_Work to complete:_ Below are the records; extract from them the line containing "Task: Open the latest / all sorting dropdown" to the line containing "313x193 pixels. How", both lines included, exactly and with no pictures.

_The data:_
---*---
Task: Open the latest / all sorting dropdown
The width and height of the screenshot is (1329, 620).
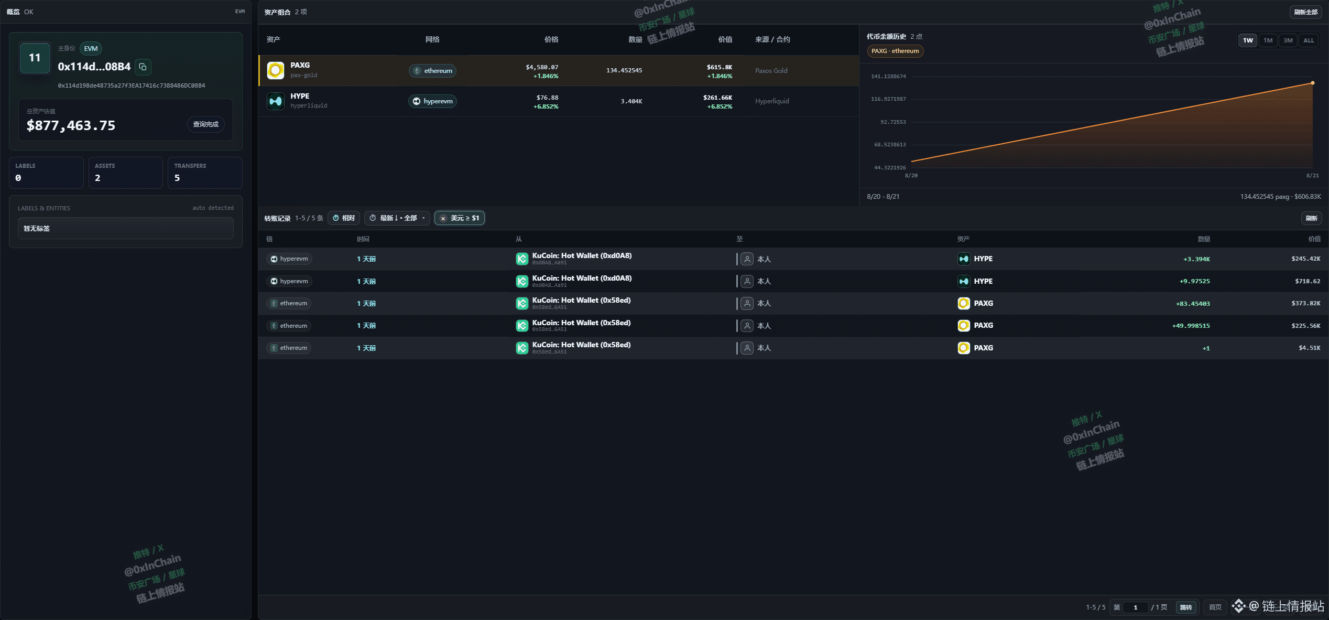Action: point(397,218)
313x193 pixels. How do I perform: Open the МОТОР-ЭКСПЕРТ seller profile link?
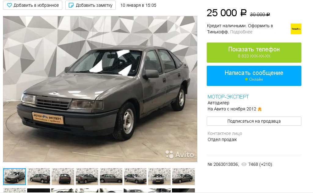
---*---
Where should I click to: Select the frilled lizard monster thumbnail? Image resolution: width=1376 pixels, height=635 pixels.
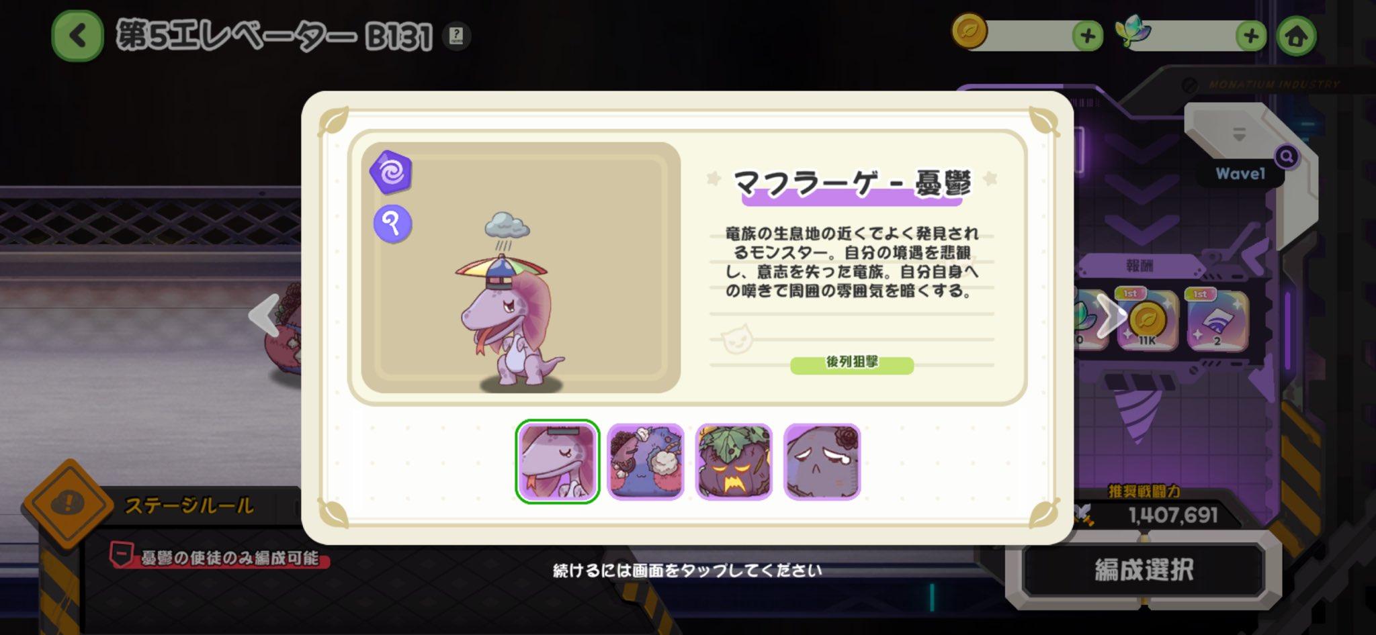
---*---
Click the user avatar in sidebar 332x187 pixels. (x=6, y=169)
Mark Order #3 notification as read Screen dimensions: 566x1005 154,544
---*---
_Exercise solution:_
Task: Open the latest / all sorting dropdown
The width and height of the screenshot is (1329, 620).
Action: point(397,218)
313x193 pixels. How do I perform: Open the МОТОР-ЭКСПЕРТ seller profile link?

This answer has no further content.